- Data extract:
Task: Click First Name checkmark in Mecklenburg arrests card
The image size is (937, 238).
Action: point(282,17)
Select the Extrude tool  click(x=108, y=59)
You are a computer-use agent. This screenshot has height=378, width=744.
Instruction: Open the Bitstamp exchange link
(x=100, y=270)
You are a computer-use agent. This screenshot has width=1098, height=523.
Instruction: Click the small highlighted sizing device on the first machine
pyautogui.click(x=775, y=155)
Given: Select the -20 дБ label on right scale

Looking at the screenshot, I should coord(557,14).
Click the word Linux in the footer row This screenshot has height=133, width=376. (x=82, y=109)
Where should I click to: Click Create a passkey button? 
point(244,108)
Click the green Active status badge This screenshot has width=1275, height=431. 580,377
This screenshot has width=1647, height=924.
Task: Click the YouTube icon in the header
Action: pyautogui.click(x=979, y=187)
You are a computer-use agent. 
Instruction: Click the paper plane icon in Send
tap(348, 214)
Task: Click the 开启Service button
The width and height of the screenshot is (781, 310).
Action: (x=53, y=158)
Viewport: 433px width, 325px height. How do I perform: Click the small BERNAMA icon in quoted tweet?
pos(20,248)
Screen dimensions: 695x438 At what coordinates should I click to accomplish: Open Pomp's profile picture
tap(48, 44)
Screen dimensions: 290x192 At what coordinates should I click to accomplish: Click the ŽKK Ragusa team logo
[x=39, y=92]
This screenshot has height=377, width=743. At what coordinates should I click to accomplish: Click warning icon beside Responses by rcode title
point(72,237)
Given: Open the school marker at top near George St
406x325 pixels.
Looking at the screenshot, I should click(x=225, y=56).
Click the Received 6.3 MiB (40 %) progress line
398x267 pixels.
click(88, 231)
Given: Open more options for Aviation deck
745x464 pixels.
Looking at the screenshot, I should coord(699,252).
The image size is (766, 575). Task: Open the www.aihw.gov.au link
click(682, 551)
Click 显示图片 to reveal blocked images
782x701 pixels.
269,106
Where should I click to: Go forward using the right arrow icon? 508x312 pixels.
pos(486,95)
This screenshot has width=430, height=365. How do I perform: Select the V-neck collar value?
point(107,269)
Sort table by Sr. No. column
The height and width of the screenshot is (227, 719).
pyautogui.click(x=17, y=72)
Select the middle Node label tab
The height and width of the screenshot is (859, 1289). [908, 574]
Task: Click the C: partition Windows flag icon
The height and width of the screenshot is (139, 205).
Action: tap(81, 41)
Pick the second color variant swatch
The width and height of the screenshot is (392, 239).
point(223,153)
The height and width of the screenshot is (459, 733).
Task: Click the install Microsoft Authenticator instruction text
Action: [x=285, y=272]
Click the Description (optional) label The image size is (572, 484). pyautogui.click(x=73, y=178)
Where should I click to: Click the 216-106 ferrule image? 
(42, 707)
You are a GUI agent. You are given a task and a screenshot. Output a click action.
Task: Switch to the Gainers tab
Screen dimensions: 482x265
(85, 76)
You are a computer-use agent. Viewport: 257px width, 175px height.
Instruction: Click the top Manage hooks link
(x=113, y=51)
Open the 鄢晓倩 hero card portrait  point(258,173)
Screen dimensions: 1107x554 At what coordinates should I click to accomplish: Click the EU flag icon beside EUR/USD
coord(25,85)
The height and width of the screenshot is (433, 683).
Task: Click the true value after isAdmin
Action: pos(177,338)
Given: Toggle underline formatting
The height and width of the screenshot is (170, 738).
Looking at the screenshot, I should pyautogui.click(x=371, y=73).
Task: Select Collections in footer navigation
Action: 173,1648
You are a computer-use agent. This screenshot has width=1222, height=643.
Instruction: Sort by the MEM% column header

- Task description: Extract every record. Keep wording exact.

- Solution to this task:
Task: Click First Name checkmark in Mecklenburg arrests card
The image size is (937, 238).
Action: point(282,17)
Select the Extrude tool  click(x=108, y=59)
You are a computer-use agent. This screenshot has height=378, width=744.
Instruction: Open the Bitstamp exchange link
(x=100, y=270)
You are a computer-use agent. This screenshot has width=1098, height=523.
Instruction: Click the small highlighted sizing device on the first machine
pyautogui.click(x=775, y=155)
Given: Select the -20 дБ label on right scale

Looking at the screenshot, I should coord(557,14).
Click the word Linux in the footer row This screenshot has height=133, width=376. (x=82, y=109)
Where should I click to: Click Create a passkey button? 
point(244,108)
Click the green Active status badge This screenshot has width=1275, height=431. 580,377
This screenshot has width=1647, height=924.
Task: Click the YouTube icon in the header
Action: pyautogui.click(x=979, y=187)
You are a computer-use agent. 
Instruction: Click the paper plane icon in Send
tap(348, 214)
Task: Click the 开启Service button
The width and height of the screenshot is (781, 310).
Action: (x=53, y=158)
Viewport: 433px width, 325px height. How do I perform: Click the small BERNAMA icon in quoted tweet?
pos(20,248)
Screen dimensions: 695x438 At what coordinates should I click to accomplish: Open Pomp's profile picture
tap(48, 44)
Screen dimensions: 290x192 At what coordinates should I click to accomplish: Click the ŽKK Ragusa team logo
[x=39, y=92]
This screenshot has height=377, width=743. At what coordinates should I click to accomplish: Click warning icon beside Responses by rcode title
point(72,237)
Given: Open the school marker at top near George St
406x325 pixels.
Looking at the screenshot, I should click(x=225, y=56).
Click the Received 6.3 MiB (40 %) progress line
398x267 pixels.
click(88, 231)
Given: Open more options for Aviation deck
745x464 pixels.
Looking at the screenshot, I should coord(699,252).
The image size is (766, 575). Task: Open the www.aihw.gov.au link
click(682, 551)
Click 显示图片 to reveal blocked images
782x701 pixels.
269,106
Where should I click to: Go forward using the right arrow icon? 508x312 pixels.
pos(486,95)
This screenshot has width=430, height=365. How do I perform: Select the V-neck collar value?
point(107,269)
Sort table by Sr. No. column
The height and width of the screenshot is (227, 719).
pyautogui.click(x=17, y=72)
Select the middle Node label tab
The height and width of the screenshot is (859, 1289). [908, 574]
Task: Click the C: partition Windows flag icon
The height and width of the screenshot is (139, 205).
Action: tap(81, 41)
Pick the second color variant swatch
The width and height of the screenshot is (392, 239).
point(223,153)
The height and width of the screenshot is (459, 733).
Task: Click the install Microsoft Authenticator instruction text
Action: [x=285, y=272]
Click the Description (optional) label The image size is (572, 484). pyautogui.click(x=73, y=178)
Where should I click to: Click the 216-106 ferrule image? 
(42, 707)
You are a GUI agent. You are given a task and a screenshot. Output a click action.
Task: Switch to the Gainers tab
Screen dimensions: 482x265
(85, 76)
You are a computer-use agent. Viewport: 257px width, 175px height.
Instruction: Click the top Manage hooks link
(x=113, y=51)
Open the 鄢晓倩 hero card portrait  point(258,173)
Screen dimensions: 1107x554 At what coordinates should I click to accomplish: Click the EU flag icon beside EUR/USD
coord(25,85)
The height and width of the screenshot is (433, 683).
Task: Click the true value after isAdmin
Action: pos(177,338)
Given: Toggle underline formatting
The height and width of the screenshot is (170, 738).
Looking at the screenshot, I should pyautogui.click(x=371, y=73).
Task: Select Collections in footer navigation
Action: 173,1648
You are a computer-use agent. This screenshot has width=1222, height=643.
Instruction: Sort by the MEM% column header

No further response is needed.